* **SELECTED PASSAGE**:
Flooding - the personal costs
1.4 million properties in Great Britain are at risk from river flooding and up to three times that number from surface water flooding. Add to that the approximately 98,000 properties that could be deluged by the sea – not counting all those that would flood if the sea came over and beyond the defences (as occurred last winter) and it is clear that the UK needs to take flooding seriously. Apart from the obvious economic cost associated with flooding there is the human cost. The plight of flood victims can often lead them into depression and occasionally even to suicide. The misery of seeing one’s home and treasured possessions destroyed by flood water and sewage is difficult to comprehend by those who have never experienced it. The personal cost to individual people is immense. But the wider social impact should not be underestimated. Flood victims have to move to temporary accommodation, which is often unsuitable, for long periods of time. As they disperse far and wide to try and settle into life elsewhere, they leave behind them a community with its heart torn out.
Flooding and its consequences cannot be ignored. So we must ask questions in order to try and manage it better. This article will address some of those questions. Are we being flooded more often than we used to be? What types of flooding have caused our recent floods? Why are they happening? And finally, what does the future hold?
The floods that inundated the UK during the winter and spring of 2013-2014 were a combination of four flood types. Windstorm Xaver battered our coastlines when low pressure at sea combined with strong winds and high tides, creating unusually large and invasive waves. Excessive rainfall filled our river channels to overflowing causing them to flood; it also proved too much for our drainage systems which, as a result of either low capacity or poor maintenance, could not cope with the quantity of water running off the land. This led to wide-spread surface water flooding. Meanwhile, in the chalky southern regions the surplus water saturated the ground until it could hold no more. This groundwater started to bubble up from below, flooding people's homes. So, within the space of a few months our land was flooded by the sea, by rivers, by surface water runoff and by groundwater. That was quite a flood cocktail and with home repairs taking many months to complete, people are still suffering the effects. Flooding can also occur when hydraulic structures fail - for example, dams and canals; all of these flood types are modelled in JBA’s Comprehensive Flood Map of the UK and Ireland, but for now, we'll concentrate on weather-related flooding because of its unpredictability. While we can predict with reasonable certainty that engineers will try to ensure the safety of our dams, canals and aqueducts, we cannot predict how the weather is going to impact the country from one month to the next.

* **EXERCISE TASK**: Return the part of the flooding article starting with "Flooding and its" and going on through "the future hold?", copied word for word.

* **DATASET EXTRACT**:
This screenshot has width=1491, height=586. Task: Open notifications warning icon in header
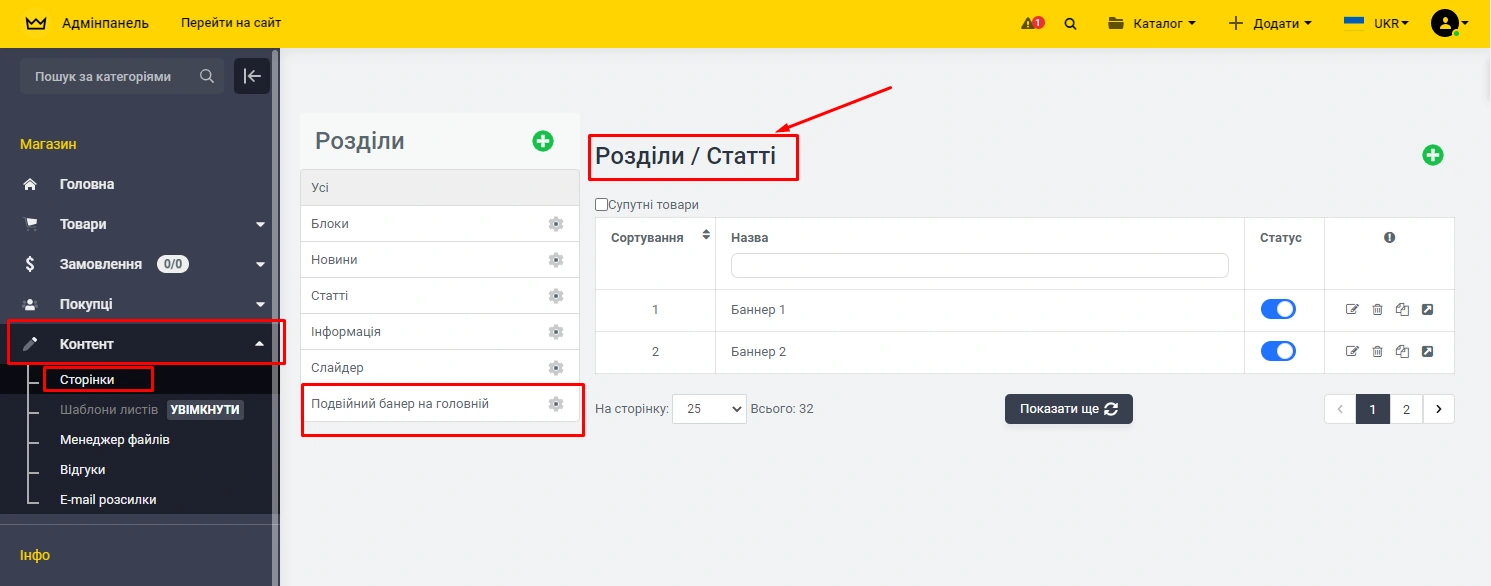click(1032, 23)
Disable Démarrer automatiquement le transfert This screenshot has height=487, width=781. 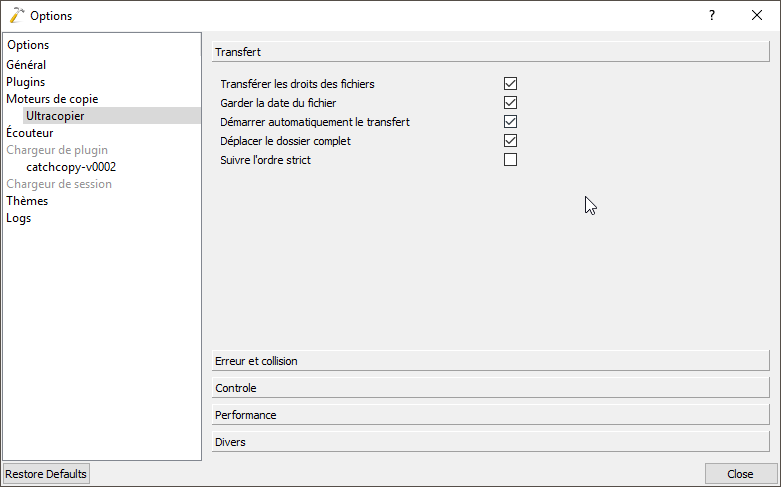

* **RESULT FOR THIS TASK**:
Flooding and its consequences cannot be ignored. So we must ask questions in order to try and manage it better. This article will address some of those questions. Are we being flooded more often than we used to be? What types of flooding have caused our recent floods? Why are they happening? And finally, what does the future hold?